(RAW DATA)

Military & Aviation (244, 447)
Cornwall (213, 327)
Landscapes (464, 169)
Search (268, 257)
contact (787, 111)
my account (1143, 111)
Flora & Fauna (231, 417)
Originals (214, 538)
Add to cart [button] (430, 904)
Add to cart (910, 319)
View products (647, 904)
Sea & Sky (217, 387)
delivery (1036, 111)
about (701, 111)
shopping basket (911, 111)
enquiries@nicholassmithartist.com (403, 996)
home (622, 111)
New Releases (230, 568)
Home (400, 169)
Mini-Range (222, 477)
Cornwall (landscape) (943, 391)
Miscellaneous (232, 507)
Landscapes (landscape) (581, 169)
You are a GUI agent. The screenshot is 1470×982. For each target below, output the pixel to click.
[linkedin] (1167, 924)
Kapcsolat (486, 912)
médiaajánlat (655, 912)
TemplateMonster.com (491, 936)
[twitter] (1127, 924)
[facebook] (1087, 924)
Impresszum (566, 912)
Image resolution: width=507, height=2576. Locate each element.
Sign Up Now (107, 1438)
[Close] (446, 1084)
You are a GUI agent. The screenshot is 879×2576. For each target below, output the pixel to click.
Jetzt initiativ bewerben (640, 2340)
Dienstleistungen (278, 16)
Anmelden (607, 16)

(End RAW DATA)

◆ TASK GOAL: The data must be retyped in full, exactly as it reads.

◆ RESPONSE BOX:
Military & Aviation (244, 447)
Cornwall (213, 327)
Landscapes (464, 169)
Search (268, 257)
contact (787, 111)
my account (1143, 111)
Flora & Fauna (231, 417)
Originals (214, 538)
Add to cart [button] (430, 904)
Add to cart (910, 319)
View products (647, 904)
Sea & Sky (217, 387)
delivery (1036, 111)
about (701, 111)
shopping basket (911, 111)
enquiries@nicholassmithartist.com (403, 996)
home (622, 111)
New Releases (230, 568)
Home (400, 169)
Mini-Range (222, 477)
Cornwall (landscape) (943, 391)
Miscellaneous (232, 507)
Landscapes (landscape) (581, 169)
You are a GUI agent. The screenshot is 1470×982. For each target below, output the pixel to click.
[linkedin] (1167, 924)
Kapcsolat (486, 912)
médiaajánlat (655, 912)
TemplateMonster.com (491, 936)
[twitter] (1127, 924)
[facebook] (1087, 924)
Impresszum (566, 912)
Image resolution: width=507, height=2576. Locate each element.
Sign Up Now (107, 1438)
[Close] (446, 1084)
You are a GUI agent. The screenshot is 879×2576. For each target below, output the pixel to click.
Jetzt initiativ bewerben (640, 2340)
Dienstleistungen (278, 16)
Anmelden (607, 16)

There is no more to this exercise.